-- Opening Marker --

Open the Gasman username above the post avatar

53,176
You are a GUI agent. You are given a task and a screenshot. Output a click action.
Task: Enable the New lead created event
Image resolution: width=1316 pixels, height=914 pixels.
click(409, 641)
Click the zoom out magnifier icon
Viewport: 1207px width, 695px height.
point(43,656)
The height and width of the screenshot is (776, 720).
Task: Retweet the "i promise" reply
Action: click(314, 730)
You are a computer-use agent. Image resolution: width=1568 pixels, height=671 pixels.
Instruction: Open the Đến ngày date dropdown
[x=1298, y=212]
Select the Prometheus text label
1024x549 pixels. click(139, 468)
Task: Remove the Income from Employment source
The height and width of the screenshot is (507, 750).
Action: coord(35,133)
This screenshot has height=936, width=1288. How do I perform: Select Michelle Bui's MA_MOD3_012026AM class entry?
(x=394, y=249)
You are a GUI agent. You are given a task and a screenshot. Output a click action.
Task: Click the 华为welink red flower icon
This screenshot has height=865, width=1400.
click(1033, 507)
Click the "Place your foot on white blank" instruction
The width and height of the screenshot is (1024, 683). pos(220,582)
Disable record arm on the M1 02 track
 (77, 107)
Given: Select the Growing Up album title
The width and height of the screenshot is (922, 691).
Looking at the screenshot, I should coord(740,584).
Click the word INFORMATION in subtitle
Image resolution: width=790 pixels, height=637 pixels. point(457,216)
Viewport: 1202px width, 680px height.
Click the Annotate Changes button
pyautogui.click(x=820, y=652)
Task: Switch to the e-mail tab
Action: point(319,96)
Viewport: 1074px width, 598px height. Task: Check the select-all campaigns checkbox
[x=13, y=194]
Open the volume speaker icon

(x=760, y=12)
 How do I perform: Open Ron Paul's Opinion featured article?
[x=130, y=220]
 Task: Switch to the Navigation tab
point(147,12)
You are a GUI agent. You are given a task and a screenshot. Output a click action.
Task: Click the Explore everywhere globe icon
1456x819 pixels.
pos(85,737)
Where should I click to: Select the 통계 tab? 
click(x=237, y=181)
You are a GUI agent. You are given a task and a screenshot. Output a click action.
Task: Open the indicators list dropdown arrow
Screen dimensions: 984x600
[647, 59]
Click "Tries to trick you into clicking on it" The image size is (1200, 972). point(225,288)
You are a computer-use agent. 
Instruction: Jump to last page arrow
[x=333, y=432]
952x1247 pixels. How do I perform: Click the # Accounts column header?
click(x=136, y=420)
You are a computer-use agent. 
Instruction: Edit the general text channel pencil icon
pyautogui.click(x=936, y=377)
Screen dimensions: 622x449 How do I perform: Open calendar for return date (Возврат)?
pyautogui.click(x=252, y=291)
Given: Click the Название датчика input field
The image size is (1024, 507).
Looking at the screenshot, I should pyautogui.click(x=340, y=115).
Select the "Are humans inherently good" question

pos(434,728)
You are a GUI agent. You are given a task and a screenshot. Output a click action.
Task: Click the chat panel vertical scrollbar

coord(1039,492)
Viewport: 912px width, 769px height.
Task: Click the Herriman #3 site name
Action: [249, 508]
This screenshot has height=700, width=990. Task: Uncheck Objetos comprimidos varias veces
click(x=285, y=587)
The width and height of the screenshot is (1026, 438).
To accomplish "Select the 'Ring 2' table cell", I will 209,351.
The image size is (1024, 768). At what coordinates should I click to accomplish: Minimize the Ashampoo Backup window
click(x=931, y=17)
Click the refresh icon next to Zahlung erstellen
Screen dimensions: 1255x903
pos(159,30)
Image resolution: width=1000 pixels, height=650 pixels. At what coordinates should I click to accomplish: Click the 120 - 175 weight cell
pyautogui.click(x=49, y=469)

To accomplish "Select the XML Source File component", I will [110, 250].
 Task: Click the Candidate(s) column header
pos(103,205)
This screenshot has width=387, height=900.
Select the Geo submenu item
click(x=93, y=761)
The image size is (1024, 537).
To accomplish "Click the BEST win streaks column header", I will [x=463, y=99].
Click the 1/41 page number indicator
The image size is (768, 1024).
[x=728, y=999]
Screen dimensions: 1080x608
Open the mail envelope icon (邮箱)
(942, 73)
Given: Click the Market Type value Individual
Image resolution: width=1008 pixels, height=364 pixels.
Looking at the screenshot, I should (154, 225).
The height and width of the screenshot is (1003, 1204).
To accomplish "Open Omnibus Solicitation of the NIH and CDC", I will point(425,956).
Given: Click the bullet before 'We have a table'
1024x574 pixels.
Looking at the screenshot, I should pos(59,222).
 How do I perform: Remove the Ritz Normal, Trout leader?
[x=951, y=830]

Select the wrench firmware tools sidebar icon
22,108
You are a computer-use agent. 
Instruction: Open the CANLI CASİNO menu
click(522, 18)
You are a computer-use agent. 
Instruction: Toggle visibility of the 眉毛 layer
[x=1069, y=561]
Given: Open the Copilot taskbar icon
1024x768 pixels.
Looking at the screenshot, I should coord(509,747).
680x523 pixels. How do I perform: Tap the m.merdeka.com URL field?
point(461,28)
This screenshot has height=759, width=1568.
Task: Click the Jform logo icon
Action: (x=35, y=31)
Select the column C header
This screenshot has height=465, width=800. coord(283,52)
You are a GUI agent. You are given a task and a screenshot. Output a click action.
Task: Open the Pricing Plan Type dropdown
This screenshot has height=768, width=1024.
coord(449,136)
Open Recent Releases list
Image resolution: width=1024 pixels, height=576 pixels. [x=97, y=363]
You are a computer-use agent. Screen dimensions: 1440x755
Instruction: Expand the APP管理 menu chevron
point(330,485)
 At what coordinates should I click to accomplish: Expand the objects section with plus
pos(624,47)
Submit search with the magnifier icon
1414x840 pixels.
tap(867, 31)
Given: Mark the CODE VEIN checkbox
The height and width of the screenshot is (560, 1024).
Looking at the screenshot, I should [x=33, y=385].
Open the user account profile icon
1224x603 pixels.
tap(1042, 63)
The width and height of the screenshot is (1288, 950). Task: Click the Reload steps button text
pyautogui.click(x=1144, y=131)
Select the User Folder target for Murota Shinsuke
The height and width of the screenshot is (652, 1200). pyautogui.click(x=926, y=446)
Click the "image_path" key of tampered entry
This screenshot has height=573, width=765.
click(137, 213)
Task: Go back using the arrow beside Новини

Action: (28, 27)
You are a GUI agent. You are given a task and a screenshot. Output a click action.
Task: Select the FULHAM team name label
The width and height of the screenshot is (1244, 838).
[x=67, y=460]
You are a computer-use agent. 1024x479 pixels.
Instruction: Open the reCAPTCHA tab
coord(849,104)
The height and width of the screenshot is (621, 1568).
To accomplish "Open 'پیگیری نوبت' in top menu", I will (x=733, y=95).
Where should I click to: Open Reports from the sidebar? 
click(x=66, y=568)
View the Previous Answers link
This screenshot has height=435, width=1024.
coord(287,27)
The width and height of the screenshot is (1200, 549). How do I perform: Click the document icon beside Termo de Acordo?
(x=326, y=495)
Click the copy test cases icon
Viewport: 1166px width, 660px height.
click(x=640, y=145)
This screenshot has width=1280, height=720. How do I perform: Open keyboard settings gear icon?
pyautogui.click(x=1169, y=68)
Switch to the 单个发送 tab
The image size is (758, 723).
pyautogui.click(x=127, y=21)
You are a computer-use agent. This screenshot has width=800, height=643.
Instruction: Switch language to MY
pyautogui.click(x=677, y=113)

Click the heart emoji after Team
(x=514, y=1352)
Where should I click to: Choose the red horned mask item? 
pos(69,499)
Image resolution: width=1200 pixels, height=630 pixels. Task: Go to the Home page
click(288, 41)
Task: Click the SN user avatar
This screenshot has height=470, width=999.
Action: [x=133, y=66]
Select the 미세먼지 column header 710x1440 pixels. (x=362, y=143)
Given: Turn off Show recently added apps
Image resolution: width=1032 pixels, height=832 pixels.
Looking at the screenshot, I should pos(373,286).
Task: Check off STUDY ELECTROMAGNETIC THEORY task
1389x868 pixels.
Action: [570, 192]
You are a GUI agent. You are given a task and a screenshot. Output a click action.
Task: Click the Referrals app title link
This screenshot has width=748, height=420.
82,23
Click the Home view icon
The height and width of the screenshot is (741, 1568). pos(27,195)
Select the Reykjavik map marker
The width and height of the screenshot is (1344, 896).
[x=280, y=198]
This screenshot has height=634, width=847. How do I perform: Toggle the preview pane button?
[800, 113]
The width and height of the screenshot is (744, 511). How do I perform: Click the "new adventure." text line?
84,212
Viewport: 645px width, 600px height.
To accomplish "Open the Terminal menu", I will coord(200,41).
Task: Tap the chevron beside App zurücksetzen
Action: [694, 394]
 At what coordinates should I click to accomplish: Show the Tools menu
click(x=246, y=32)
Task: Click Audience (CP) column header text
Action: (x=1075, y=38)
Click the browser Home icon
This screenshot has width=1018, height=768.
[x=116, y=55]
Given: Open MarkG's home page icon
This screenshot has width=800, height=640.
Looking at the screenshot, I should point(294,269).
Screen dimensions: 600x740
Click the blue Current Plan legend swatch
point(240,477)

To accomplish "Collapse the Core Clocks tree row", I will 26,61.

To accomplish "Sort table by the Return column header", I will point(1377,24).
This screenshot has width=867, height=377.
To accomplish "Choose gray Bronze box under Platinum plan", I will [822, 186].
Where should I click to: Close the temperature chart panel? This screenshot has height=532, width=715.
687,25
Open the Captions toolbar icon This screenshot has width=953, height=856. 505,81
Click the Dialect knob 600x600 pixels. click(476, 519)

-- Closing Marker --

_Task item:_ Look over the records above and filter for each line with the word "Type".

_Exercise response:_
Given: Click the Market Type value Individual
Task: Open the Pricing Plan Type dropdown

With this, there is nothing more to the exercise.